Fig 4. Summary of chromosomal rearrangements observed in wild-type and mutant strains, following SpCas9 induction.

Left: The twelve different possible outcomes following SpCas9 induction are shown, subdivided in local and extensive deletions (see text for details). The SUP4 locus is pictured and shows the position of each genetic element on yeast chromosome X. The probe used on Southern blots is shown, as well as both primer couples used to amplify the locus. In order to assess a given clone to a rearrangement type, the following rules were followed: i) when a band was detected by Southern blot, primers su47 and su48 were used to amplify the locus and sequence it.

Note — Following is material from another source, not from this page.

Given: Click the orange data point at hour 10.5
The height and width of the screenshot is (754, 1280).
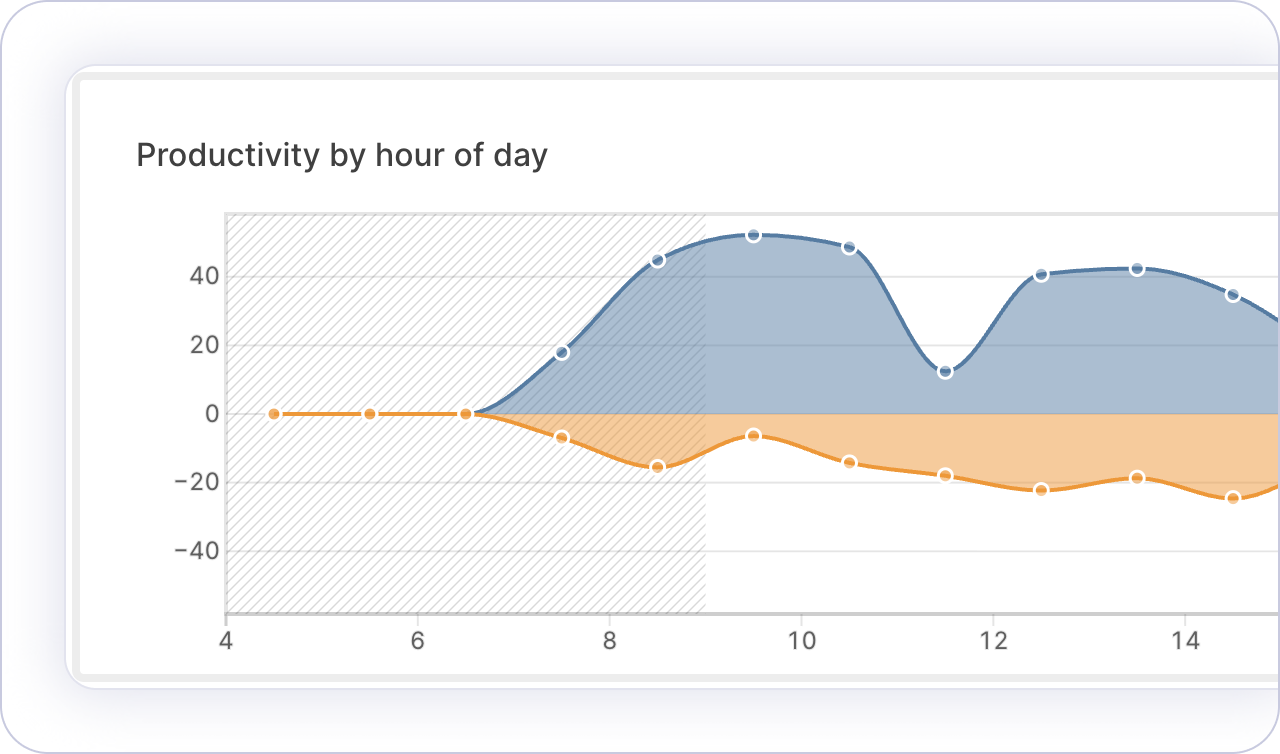Looking at the screenshot, I should (x=850, y=462).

These events corresponded to types I-V. The absence of a PCR product indicated that primer su48 genomic sequence was probably deleted and therefore primers su23 and su42 were used to amplify and sequence the locus. These were classified as types IV-V events; ii) when no band was detected by Southern blot, primers su 23 and su42 were directly used to amplify and sequence the locus. These events were classified as types VI-X and XII. When no PCR product was obtained, it meant that at least one of the two primers genomic sequence was probably deleted and these events were classified as type XI. Note that this last category may also contain rare -but possible- chromosomal translocations that ended up in puting each primer in a separate chromosome, making unobtainable the PCR product. The extent of type XI deletions cannot go downstream the su42 primer, since the CDC8 gene is essential. Right: The proportion of each type or event recovered is represented for wild type and mutants. The asterisk near Type I events in the rad50Δ strain indicates that some of them were small expansions (see text). Altogether, 262 surviving clones were sequenced, distributed as follows: WT: 51, rad52Δ: 29, dnl4Δ: 61, sae2Δ: 32, dnl4Δ sae2Δ: 47, rad50Δ: 42.